A battery that can charge in under 30 seconds has been shown off at a technology conference in Tel Aviv, which has been the talking point of many news sites this week.

StoreDot, an Israeli start-up, displayed the device at Microsoft's Think Next Conference. The battery, made of biological structures, powered up a Samsung S4 Smartphone from completely dead to full power in 26 seconds in the demonstration. The battery is currently a prototype and StoreDot predict it will take three years to become commercially viable. The demonstration battery was about the size of a cigarette packet, attached to the back of the phone.

"We think we can integrate a battery into a Smartphone within a year and have a commercially ready device in three years," founder Dr Dorn Myersdorf told the BBC.
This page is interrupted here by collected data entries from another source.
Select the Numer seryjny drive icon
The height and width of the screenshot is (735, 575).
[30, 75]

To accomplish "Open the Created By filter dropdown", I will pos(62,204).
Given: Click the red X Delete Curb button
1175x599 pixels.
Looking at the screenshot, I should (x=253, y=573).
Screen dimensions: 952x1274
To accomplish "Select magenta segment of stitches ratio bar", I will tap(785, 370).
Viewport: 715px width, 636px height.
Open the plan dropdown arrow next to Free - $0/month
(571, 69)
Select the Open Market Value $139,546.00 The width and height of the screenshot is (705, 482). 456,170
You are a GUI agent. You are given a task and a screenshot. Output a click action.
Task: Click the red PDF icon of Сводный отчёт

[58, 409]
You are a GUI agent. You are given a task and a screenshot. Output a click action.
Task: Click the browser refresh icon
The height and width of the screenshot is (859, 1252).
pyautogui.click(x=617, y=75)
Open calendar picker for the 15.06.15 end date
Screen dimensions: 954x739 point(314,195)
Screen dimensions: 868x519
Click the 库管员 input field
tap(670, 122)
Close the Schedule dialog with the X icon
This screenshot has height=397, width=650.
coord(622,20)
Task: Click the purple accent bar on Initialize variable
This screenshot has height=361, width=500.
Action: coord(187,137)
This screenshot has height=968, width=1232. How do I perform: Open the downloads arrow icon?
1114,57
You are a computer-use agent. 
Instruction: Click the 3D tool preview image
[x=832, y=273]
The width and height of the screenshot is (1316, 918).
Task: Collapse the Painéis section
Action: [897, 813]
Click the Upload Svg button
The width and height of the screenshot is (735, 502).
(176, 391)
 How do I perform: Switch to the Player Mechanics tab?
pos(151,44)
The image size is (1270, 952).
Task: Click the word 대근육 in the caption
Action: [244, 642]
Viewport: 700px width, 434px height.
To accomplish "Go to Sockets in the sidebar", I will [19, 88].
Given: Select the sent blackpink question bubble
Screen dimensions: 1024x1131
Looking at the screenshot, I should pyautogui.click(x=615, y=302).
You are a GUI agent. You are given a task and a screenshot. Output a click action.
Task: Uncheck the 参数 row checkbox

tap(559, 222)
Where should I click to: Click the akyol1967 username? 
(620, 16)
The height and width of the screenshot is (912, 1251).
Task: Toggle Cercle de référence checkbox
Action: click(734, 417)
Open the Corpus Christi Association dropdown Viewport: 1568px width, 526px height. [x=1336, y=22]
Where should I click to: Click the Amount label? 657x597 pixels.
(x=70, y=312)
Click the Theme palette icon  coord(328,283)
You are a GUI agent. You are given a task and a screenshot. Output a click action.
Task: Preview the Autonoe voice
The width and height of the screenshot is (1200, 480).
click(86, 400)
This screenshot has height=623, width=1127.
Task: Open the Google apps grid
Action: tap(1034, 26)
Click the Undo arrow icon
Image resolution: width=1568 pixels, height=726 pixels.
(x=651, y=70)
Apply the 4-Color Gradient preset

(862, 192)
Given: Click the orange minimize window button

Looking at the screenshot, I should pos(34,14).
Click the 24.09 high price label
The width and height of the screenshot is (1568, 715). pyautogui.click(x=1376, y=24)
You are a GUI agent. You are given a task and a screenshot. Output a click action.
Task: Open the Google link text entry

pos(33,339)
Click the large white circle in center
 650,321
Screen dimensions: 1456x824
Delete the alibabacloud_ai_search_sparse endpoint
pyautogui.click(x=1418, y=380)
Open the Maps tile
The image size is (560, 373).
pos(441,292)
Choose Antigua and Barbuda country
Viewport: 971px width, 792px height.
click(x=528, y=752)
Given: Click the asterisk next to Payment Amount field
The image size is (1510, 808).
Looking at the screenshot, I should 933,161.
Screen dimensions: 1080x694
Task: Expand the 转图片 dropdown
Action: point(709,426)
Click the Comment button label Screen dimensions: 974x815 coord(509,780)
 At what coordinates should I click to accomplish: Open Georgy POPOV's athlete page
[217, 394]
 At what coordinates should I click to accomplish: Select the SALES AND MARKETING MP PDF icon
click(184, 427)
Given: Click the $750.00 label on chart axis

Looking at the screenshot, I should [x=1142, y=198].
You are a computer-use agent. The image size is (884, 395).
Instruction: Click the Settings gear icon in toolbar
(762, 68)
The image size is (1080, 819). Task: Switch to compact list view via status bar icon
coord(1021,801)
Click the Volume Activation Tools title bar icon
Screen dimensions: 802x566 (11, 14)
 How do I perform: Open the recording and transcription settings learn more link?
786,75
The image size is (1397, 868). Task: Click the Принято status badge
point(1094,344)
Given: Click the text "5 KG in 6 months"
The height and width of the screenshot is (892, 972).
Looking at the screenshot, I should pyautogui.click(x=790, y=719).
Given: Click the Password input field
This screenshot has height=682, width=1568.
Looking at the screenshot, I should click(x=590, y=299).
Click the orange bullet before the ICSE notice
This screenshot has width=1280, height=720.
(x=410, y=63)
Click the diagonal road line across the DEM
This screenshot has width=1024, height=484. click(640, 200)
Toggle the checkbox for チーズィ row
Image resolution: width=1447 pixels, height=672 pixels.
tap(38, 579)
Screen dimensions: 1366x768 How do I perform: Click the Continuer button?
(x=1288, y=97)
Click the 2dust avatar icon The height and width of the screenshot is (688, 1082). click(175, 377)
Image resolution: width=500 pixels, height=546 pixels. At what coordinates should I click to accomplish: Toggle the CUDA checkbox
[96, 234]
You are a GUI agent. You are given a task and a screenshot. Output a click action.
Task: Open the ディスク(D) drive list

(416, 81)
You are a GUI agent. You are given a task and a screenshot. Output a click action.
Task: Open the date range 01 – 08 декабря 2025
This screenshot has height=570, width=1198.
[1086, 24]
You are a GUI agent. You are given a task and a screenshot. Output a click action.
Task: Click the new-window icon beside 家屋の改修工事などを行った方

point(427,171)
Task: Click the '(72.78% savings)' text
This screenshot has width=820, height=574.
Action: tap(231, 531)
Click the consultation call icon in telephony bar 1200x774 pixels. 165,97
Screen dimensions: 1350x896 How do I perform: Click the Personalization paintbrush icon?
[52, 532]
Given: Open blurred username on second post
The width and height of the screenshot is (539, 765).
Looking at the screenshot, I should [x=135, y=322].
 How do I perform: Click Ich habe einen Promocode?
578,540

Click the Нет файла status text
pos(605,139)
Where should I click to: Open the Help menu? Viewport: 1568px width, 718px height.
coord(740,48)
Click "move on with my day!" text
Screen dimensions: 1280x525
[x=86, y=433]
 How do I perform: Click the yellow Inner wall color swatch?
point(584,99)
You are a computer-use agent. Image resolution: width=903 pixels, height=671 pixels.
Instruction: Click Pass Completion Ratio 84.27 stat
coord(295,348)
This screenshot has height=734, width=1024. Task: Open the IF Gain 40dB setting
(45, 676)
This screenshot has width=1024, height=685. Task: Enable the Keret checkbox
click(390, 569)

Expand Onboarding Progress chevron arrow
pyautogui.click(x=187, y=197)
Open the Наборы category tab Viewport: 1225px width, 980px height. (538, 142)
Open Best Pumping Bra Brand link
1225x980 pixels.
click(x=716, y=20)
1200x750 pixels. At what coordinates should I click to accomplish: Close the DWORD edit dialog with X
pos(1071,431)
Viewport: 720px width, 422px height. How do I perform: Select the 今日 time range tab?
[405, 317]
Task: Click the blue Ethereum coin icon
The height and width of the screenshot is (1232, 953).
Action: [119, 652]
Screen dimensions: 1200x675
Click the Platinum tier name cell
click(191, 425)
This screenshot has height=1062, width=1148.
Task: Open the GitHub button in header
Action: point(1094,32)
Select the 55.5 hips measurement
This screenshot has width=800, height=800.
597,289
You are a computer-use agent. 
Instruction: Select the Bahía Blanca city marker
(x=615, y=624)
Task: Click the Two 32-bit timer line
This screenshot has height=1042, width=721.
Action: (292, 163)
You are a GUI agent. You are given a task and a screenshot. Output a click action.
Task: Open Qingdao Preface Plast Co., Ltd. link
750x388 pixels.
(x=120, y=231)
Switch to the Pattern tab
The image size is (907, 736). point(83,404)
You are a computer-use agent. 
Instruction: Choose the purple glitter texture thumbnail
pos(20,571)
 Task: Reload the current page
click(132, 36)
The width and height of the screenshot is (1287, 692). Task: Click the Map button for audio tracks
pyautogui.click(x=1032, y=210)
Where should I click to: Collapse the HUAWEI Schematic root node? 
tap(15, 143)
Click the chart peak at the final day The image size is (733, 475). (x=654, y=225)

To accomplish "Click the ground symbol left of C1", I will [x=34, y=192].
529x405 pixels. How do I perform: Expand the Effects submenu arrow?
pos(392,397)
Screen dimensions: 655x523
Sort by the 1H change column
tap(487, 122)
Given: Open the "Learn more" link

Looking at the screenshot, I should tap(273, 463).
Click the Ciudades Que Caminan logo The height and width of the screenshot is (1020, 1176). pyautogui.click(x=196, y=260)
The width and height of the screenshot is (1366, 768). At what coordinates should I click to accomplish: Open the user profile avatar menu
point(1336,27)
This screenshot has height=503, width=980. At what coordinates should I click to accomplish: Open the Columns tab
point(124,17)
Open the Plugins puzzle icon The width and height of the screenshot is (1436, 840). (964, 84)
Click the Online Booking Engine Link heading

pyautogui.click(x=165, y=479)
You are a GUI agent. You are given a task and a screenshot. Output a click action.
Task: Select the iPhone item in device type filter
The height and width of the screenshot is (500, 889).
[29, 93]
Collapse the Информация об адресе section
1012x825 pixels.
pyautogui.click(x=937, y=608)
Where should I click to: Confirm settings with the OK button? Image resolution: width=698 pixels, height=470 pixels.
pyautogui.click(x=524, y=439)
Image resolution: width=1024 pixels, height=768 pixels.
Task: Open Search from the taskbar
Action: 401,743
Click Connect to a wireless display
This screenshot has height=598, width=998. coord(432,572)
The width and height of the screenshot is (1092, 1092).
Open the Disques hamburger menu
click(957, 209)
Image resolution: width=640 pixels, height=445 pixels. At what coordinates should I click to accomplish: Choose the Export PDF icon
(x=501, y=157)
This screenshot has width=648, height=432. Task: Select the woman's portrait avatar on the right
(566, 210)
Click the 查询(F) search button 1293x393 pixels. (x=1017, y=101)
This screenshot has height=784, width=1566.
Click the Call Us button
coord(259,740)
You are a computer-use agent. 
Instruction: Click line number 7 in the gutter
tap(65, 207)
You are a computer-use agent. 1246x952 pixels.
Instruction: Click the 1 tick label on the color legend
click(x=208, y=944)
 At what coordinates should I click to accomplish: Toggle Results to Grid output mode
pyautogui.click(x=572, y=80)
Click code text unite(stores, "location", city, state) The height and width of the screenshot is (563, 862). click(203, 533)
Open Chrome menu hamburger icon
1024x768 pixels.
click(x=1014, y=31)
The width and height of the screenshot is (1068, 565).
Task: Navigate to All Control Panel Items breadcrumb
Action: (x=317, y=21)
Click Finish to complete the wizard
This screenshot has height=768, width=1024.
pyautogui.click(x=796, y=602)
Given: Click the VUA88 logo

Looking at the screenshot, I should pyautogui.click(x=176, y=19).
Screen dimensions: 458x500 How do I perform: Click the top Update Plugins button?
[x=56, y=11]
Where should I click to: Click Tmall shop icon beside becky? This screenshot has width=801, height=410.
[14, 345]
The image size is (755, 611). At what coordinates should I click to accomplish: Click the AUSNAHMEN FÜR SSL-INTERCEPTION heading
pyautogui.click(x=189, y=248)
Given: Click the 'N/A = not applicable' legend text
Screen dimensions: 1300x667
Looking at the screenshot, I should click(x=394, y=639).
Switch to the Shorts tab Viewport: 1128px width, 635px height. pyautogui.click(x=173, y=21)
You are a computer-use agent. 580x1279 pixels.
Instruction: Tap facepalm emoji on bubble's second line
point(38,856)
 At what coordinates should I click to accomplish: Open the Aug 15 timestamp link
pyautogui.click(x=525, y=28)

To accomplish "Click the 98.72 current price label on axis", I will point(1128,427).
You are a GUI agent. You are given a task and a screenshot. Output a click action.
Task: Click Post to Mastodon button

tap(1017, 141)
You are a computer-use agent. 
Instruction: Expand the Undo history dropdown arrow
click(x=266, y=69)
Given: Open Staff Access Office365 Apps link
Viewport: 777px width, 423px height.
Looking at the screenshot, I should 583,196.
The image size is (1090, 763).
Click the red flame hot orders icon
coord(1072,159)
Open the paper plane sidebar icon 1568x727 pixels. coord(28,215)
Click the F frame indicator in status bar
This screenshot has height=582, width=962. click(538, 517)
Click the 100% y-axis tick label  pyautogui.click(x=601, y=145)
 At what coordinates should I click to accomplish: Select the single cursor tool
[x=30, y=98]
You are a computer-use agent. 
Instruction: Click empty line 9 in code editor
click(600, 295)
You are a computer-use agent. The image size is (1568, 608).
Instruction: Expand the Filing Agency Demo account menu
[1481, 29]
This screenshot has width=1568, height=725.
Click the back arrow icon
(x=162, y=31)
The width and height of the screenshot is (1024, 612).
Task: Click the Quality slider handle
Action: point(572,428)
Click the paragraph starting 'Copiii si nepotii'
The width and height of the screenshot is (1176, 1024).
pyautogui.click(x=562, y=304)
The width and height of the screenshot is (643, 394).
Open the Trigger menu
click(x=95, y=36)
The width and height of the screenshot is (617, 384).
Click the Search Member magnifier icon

The bio-organic battery utilises tiny self-assembling nano-crystals that were first identified in research being done into Alzheimer's disease at Tel Aviv University ten years ago. The nano-dots are described by StoreDot as "stable, robust spheres" that are 2.1 nanometres in diameter and made up of peptide molecules and has a range of uses, Dr Myersdorf said.

"Batteries are just one of the industries we can disrupt with this new material. It is new physics, new chemistry and a new approach to devices," he stated.

The team has also used the nano-crystals in memory chips which could write three times faster than traditional flash memory and is a non-toxic alternative to cadmium in screens. The batteries are likely to be 30 to 40 per cent more expensive to manufacture compared to traditional products, meaning the final product will be twice as expensive as those on the market today. However, manufacturing and making the batteries should be an easy process.

This being said, we have to remember that the majority of ground-breaking technology eventually progresses into the mainstream market, lowering in price and becoming the standard in due course. "It is about letting nature take its course. We just need a facility that can do chemical processing," Dr Myersdorf concluded.